Why Papa John’s (PZZA) Is Moving Closer to a Possible Sale

Papa John’s International, Inc. (NASDAQ:PZZA) is one of the best M&A target stocks to buy now.

Papa John’s International, Inc. (NASDAQ:PZZA) remains in play after Reuters reported on April 15 that the pizza chain was moving closer to a possible sale. The report said Qatari-backed Irth Capital had offered $47 per share in March, with backing from Brookfield Asset Management, after a prior joint bid with Apollo Global Management fell through last year. Reuters also reported that Irth had been conducting due diligence over the past month, while sources cautioned that negotiations were still ongoing and no agreement was guaranteed.

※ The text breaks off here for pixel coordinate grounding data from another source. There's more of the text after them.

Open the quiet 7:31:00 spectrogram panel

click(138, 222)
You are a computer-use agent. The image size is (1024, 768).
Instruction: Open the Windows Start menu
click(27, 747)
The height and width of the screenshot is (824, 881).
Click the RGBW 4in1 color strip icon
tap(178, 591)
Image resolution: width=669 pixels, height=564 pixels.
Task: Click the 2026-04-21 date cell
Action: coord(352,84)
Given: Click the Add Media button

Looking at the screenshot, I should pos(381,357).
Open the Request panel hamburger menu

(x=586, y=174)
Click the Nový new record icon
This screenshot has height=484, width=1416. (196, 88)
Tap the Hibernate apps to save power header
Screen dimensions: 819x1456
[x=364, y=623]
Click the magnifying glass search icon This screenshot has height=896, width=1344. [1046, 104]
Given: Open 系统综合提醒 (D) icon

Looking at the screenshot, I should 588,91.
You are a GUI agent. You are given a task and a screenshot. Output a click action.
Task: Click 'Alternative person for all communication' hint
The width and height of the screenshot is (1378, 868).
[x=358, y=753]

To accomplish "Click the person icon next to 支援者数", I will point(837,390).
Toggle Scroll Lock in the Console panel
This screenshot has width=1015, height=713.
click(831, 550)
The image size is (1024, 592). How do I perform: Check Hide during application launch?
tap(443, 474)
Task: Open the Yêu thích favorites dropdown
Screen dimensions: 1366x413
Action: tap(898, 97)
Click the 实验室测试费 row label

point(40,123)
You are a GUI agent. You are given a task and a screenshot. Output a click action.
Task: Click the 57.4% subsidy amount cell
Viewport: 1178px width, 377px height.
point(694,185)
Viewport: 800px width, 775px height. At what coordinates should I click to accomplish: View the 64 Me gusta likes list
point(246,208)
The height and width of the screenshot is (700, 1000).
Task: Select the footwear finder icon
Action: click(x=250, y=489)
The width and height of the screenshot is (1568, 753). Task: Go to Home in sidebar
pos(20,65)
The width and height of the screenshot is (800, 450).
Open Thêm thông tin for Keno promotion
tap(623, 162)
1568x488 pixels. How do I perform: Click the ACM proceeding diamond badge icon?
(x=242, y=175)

The M&A setup comes as Papa John’s works through softer U.S. demand, which could make a take-private structure more attractive for buyers willing to underwrite a turnaround away from public-market pressure. On May 7, the company reported that first-quarter 2026 global systemwide restaurant sales fell 3%, while global comparable sales declined 4%. North America comparable sales decreased 6.4%, although international comparable sales increased 3.6%. Diluted EPS came in at $0.21, while adjusted diluted EPS was $0.32.

Papa John’s International, Inc. (NASDAQ:PZZA) operates and franchises pizza restaurants across North America and international markets, offering pizza, sides, desserts, and related delivery and carryout services.